Effie Ruskin (Zoe Tapper)

Mais, à part le bonheur de ce bouillon de culture en regardant naïvement une bonne série, Desperate Romantics nous plonge parmi les meilleurs du XIXe siècle : John Ruskin (Tom Hollander, déjà apprécié dans Any Human Heart), l’homme de génie qui fait et défait les artistes à la point de sa plume mais aussi l’homme secret qui ne touchera jamais sa splendide femme, Effie (Zoe Tapper) pendant les cinq années de leur mariage, Charles Dickens, le premier des critiques frondeurs contre les Préraphaélites dont la langue acerbe est aussi bien pendue que sa longue barbe mais encore William Morris et "Ned" Burne-Jones, malheureusement légèrement sous-développés dans la série malgré leurs talents respectifs. Quel dommage d’en faire principalement de fangirls aux trousses de Gabriel.

------------------------------------------------------------------------

Dans la page, relevez toutes les personnes nommées dans l'énumération qui suit « parmi les meilleurs du XIXe siècle : », sans les acteurs entre parenthèses.

Bloc de données =>
------------------------------------------------------------------------

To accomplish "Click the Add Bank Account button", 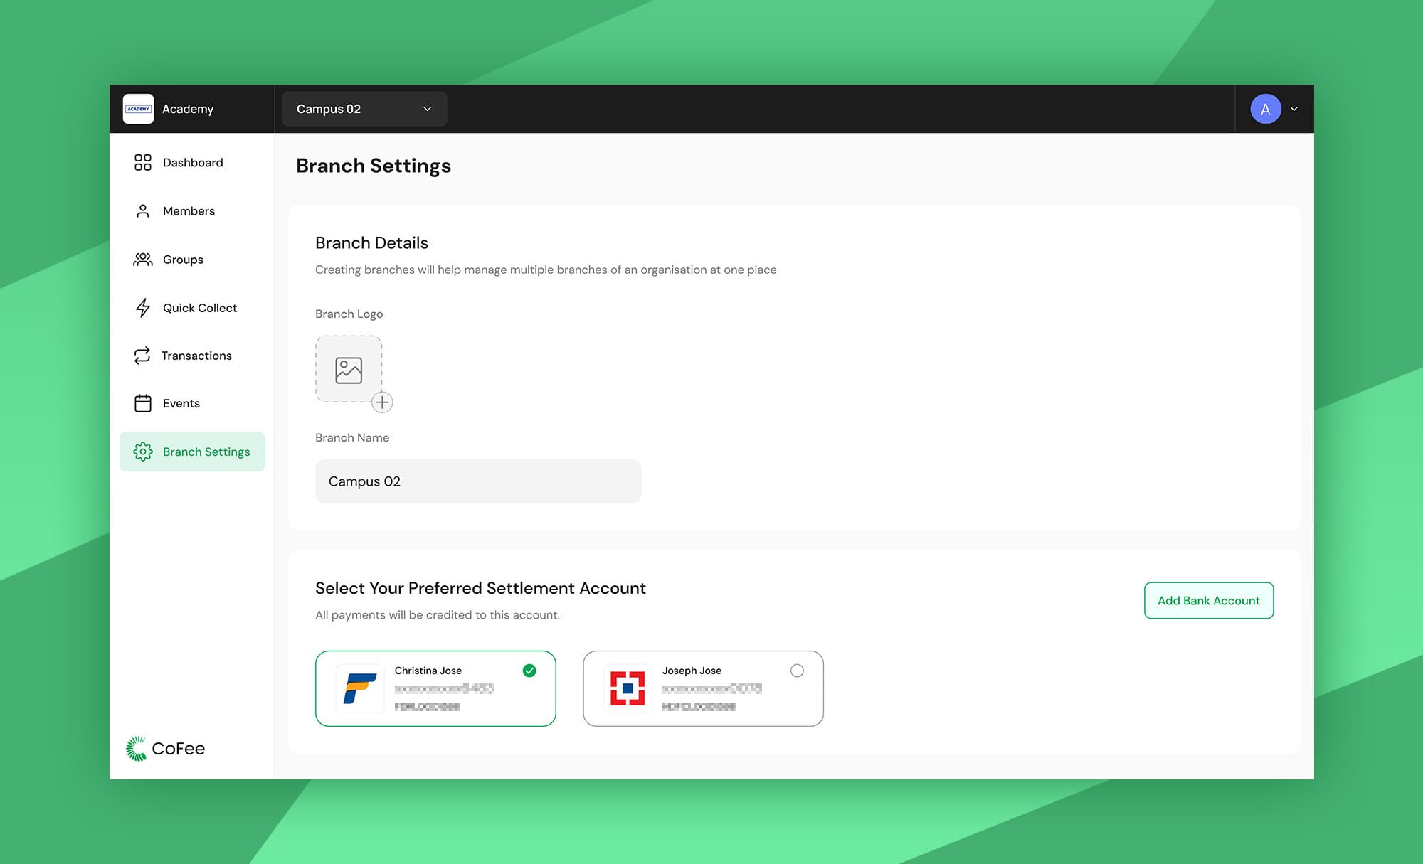I will click(1208, 601).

------------------------------------------------------------------------

Réponse complète =>
- John Ruskin
- Effie
- Charles Dickens
- William Morris
- « Ned » Burne-Jones